Mais. Esse contrato é formalizado sob a égide do REGIME da Previdência Complementar, isto é, ele deve CONTER TODAS AS NORMAS DE FAZER E DE NÃO FAZER CONTIDAS NA CONSTITUTIÇÃO FEDERAL E NA LC 109/01, e também na LC 108/01, se a EFPC for ligada a entidade estatal.

Como se vê, não posso concordar com essa premissa em que a ABRAPP parece querer insinuar que o Contrato Previdenciário Patrocinado é um contrato PURO, cujas cláusulas são ajustadas por consenso amplo entre Patrocinador e Participante. Ele está muito longe disso, todos os autores de Curso de Direito Previdenciário o dizem, isso é UNÂNIME.

A ABRAPP manifestou-se na Audiência através de eminente Jurista que também é eminente Advogado. Os papeis de ambos os profissionais, embora próximos, são bem diferentes. O Jurista prima pela fidelidade à norma jurídica sistemática. O Advogado lida com a norma jurídica de modo que o interesse de seu cliente fique por ela protegida da forma que lhe seja mais favorável. Isto é, o interesse do cliente tem influência na interpretação do Advogado, enquanto ao Jurista só interessa o exato conhecimento do preceito legal. Fica-me a impressão que a ABRAPP se manifestou na Audiência Pública do Senado através do brilhante Advogado... E isso começou a manifestar-se nessa alegada premissa que não se pode aceitar à luz da Hermenêutica Jurídica, como acho que acabei de demonstrar.

ABRAPP
“Dentro dessa regra do equilíbrio, temos exceções – como em tudo, é uma regra: exceções déficit, exceções superávit. Se houver insuficiência de reservas, temos o déficit; se houver suporte, excesso, temos o superávit. Senhores, quando tratamos de exceções, há necessidade de haver uma previsão legal. E lá está. Está prevista no art. 20 da Lei Complementar nº 109 como será tratada a hipótese da exceção do superávit; está tratada no art. 21 a hipótese da exceção do déficit.”

Minha apreciação
Aqui a ABRAPP dá início à sua argumentação justificando a legalidade do instituto da Reversão de Valores. E mais uma vez é a ABRAPP advogado que se expressa, ao invés da ABRAPP Jurista. Exceções déficit? Exceções superávit?
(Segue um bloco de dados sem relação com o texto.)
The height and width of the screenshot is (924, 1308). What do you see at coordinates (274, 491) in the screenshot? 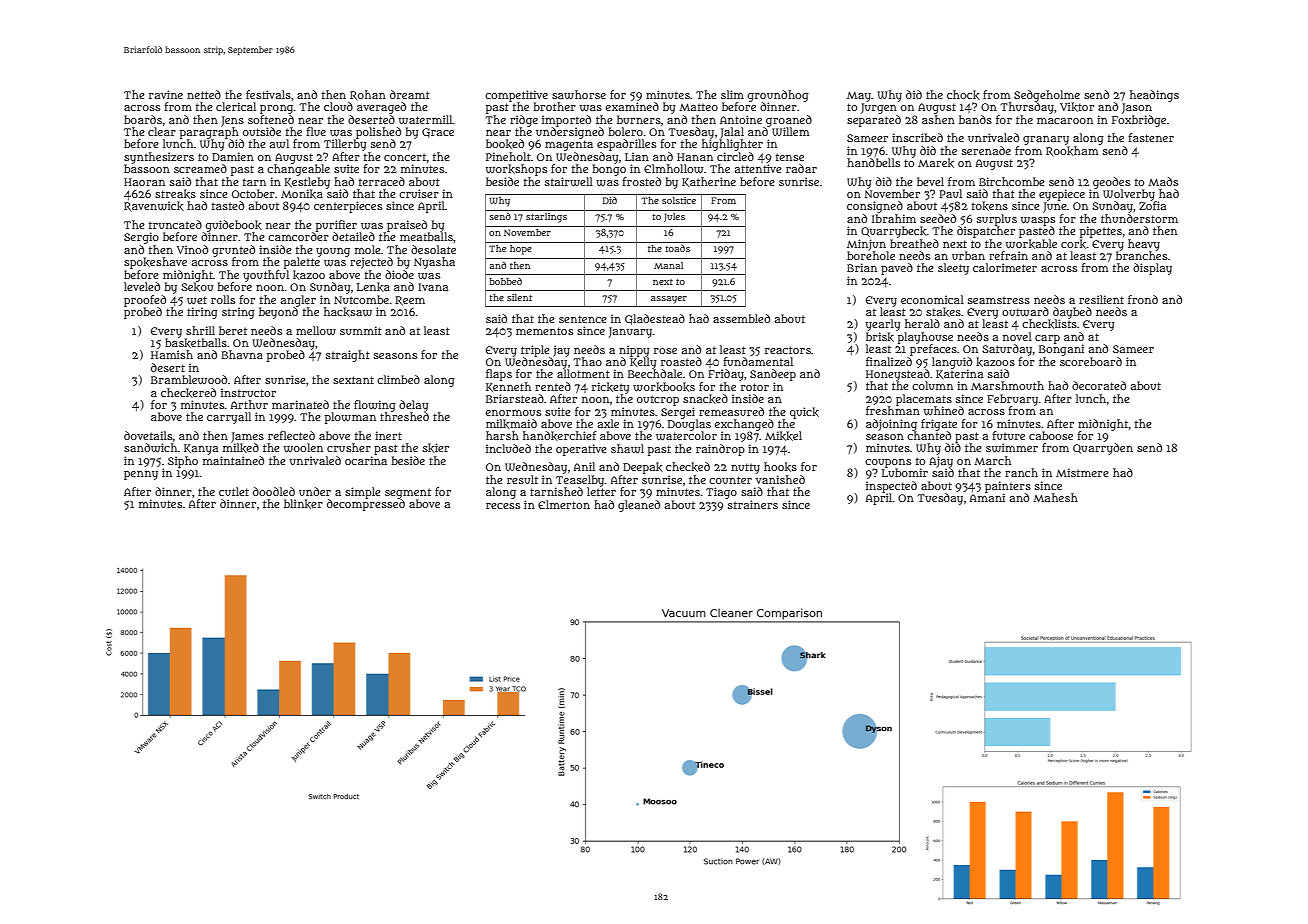
I see `doodled` at bounding box center [274, 491].
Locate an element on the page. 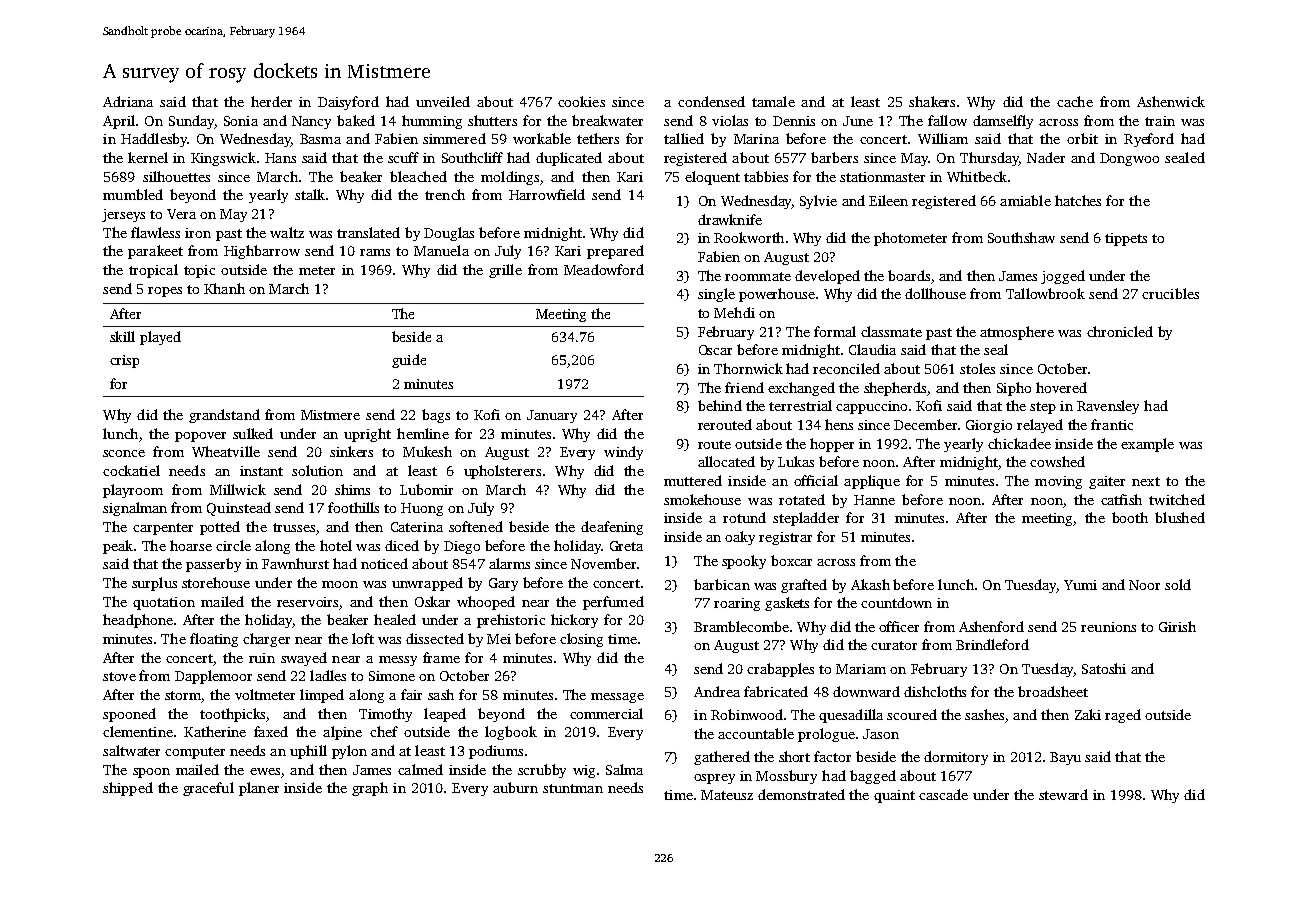  Sunday is located at coordinates (191, 122).
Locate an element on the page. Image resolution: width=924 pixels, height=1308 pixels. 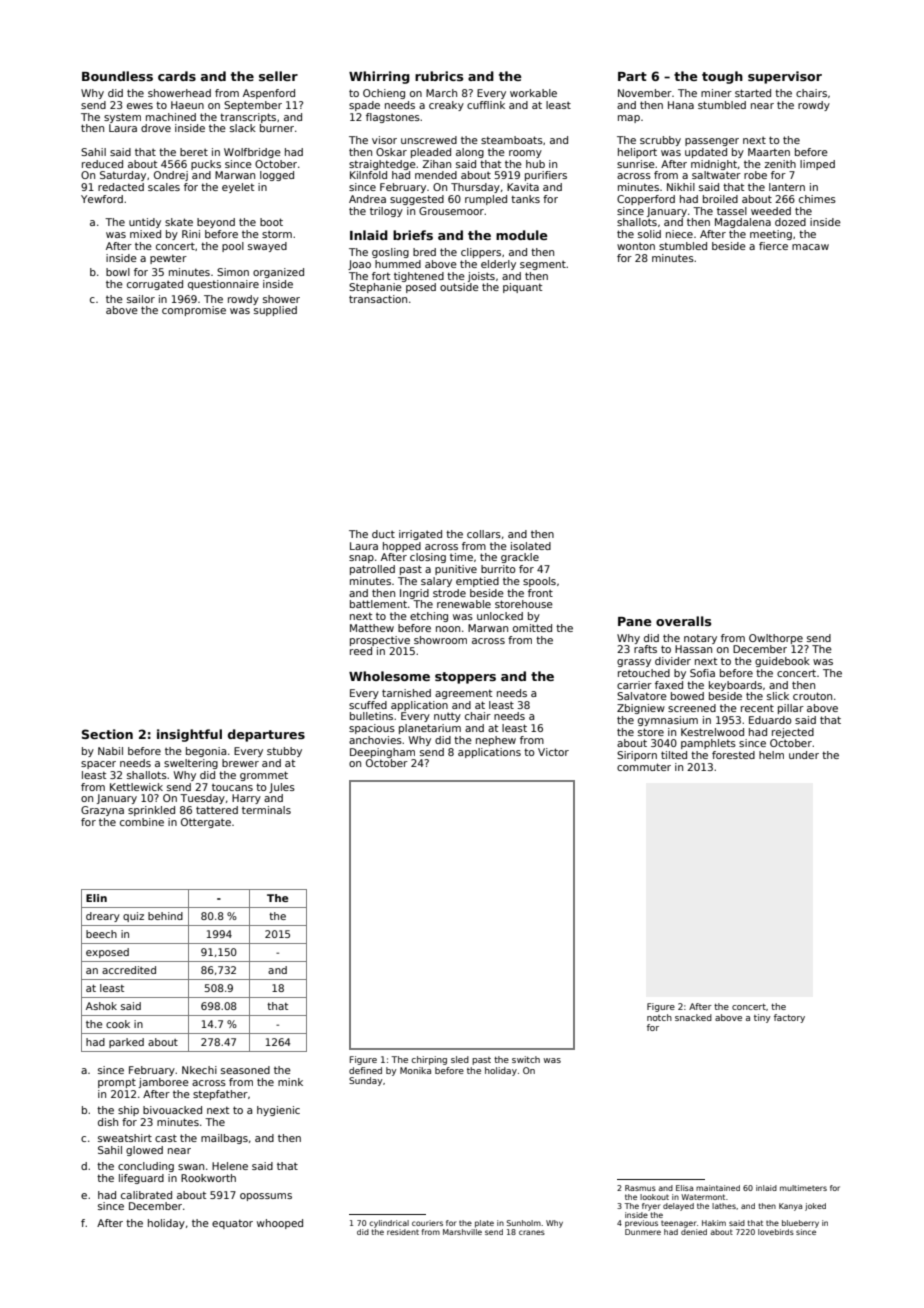
Dunmere is located at coordinates (643, 1232).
Como bom jurista e para uma boa Hermenêutica Jurídica, a ABRAPP deveria ter delimitado com precisão o objeto da discussão: Plano de Benefícios Previdenciários Definidos Patrocinado. E também explicado déficit de RESERVAS previdenciárias e excesso de RESERVAS previdenciárias, isto é, reservas de valor inferior ao valor dos benefícios contratados ou reservas de valor superior ao valor dos benefícios contratados. Acho, portanto, mais uma falha na argumentação, talvez porque interesse à ABRAPP Advogado e, portanto, não está argumentando a ABRAPP Jurista interessada na fiel interpretação da Lei, nem adotando a perfeita metodologia hermenêutica, isto é, a confrontação do fato econômico previdenciário com os exatos termos da lei (a primeira das normas de uma correta Hermenêutica Jurídica).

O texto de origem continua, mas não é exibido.